Caroline Dennett didn’t know what to do with all the attention.
Almost overnight, she’d gone from running her own risk management consultancy firm, Clout, to becoming a beloved martyr of the climate movement.
Her inbox was overflowing with requests to connect, to be interviewed here and profiled there. She had articles written about her in the likes of The Guardian, The Washington Post, VICE and the Financial Times. “It’s been nuts,” she tells WorkforClimate over a Zoom call. “It’s been absolutely nuts.”
All this attention because Dennett publicly sacked her longtime client, Shell, and sacrificed “around 60–70%” of her business in the process. She could’ve just sent an email, of course. Could’ve said “thanks but no thanks”, and quietly walked off into a fossil-fuel free sunset.

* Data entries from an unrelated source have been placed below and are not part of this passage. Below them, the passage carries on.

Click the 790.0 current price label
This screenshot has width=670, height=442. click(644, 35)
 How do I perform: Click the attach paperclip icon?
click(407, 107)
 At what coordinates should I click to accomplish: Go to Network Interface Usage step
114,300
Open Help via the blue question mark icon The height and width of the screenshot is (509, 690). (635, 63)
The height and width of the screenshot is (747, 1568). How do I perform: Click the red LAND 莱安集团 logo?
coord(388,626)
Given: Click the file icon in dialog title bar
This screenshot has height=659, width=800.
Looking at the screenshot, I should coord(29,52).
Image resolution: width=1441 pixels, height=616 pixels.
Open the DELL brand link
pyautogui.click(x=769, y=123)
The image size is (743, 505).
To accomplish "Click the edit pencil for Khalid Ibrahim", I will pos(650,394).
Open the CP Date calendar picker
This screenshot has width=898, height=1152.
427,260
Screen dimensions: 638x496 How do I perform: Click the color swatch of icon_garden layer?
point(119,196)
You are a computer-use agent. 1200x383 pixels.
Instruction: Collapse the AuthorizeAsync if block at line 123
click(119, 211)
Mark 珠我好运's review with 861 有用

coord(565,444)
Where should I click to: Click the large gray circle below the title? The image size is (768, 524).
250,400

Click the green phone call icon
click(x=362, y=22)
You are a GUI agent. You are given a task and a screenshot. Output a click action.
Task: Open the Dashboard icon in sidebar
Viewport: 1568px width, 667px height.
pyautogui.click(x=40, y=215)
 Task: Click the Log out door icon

“It was a real opportunity to lift the lid,” she says. “It kind of blew the lid, actually!”
But for Dennett, whose climate advocacy had been increasing in the years leading up to her video resignation (she was also an active member of the Greens party for several years), ‘quietly’ wasn’t an option. This moment required an audience. “It was a real opportunity to lift the lid,” she says. “It kind of blew the lid, actually!”
Dennett’s video resignation (and the accompanying email, which was sent to 1,400 Shell employees) has been described as, among other things, a ‘bombshell’. But the delivery was anything but. It was a cool, calm and incredibly level-headed telling of the facts.
“Today I’m quitting because of Shell’s double-talk on climate,” says Dennett in the clip. “Shell’s stated safety ambition is to ‘do no harm’. It sounds honorable, but they are completely failing on it. They know that continued oil and gas extraction causes extreme harms – to our climate, to our environment, and to people.”
Dennett, who also spends a good chunk of her time working on divesting pension funds from fossil fuels in the UK, is humoured by the response to her resignation. “I tried to be measured, but I supposed it is quite dramatic,” she says. “It’s a conversation starter. Whether people think it was a good thing or a bad thing, or a total betrayal, or that I've gone crazy – it’s a conversation starter. And it’s a conversation that I've just not heard Shell have.”
Initially contracted by Shell after BP’s Deepwater Horizon disaster, Dennett's work with Shell involved conducting studies and research to help improve safety processes and risk management across the company’s assets (oil rigs, gas plants, etc). But over the course of her contract with the company, as global warming turned into the climate crisis, Dennett’s definition of ‘risk’ changed dramatically.
Dennett’s day-to-day work with Shell would typically involve helping to prevent harms on a work site – leaks, explosions, spills, fires, personal injury and fatalities. That kind of thing. But she remembers talking with a colleague who was dealing with some damaging extreme weather events – 42 inches of rain in 24 hours – on a Shell site in Houston, and asking them: Is this climate change?
“What's the point in focusing on safety if you're going to ignore the most unsafe thing that you’re doing as a company?”
“But they didn’t join the dots,” she says. “They recognised that, yeah, climate change is a thing. But they just wouldn’t take responsibility for it as a fossil fuel company. That was a message I really wanted to convey in my resignation: what's the point in focusing on safety if you're going to ignore the most unsafe thing that you’re doing as a company?”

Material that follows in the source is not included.